Your article reporting on a Guardian round table (Speaking up for foreign language, June 19) gives a pessimistic view of the state of language teaching in England. This government introduced a series of reforms that led to a revival of languages in primary and secondary classrooms across the country.
Some of the roundtable participants paint a picture of primary schools struggling to cope. Yet 95% already teach a foreign language. From September, children will have to learn a language from the age of seven – so pupils will have four years of learning under their belt before secondary school.
In secondary school, it is true that the number of children learning languages was in free fall until 2010, but we are in the process of reversing the trend. Thanks to our EBacc – a grading measure that encourages core academic subjects at GCSE, including a language – the decline of modern languages has finally been reversed. Last year, turnout for the Languages GCSE rose almost 16% from 2012, to its highest level in five years. The article criticized the inclusion of more literature in A-levels, but it is the universities that are planning to focus more on literature. Speaking and listening will remain essential elements of the new qualifications.

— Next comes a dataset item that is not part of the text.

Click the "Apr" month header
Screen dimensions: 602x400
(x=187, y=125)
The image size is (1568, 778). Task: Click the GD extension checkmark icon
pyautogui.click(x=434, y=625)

Far from stifling languages, free schools and academies liberate innovation. At Bohunt Secondary Academy in Hampshire, pupils are taught in Mandarin for a third of their timetable. After two years, their results are almost a year ahead of their peers – in all subjects, not just languages. And at Europa Free Primary School in Oxfordshire, pupils learn a second language from the age of four, with half of the week’s lessons taught in French or German. Languages thrive on academic freedom, not in spite of it.
These reforms show that this government places languages at the heart of our school system so that every young person in the country can benefit from a rich and enriching language education.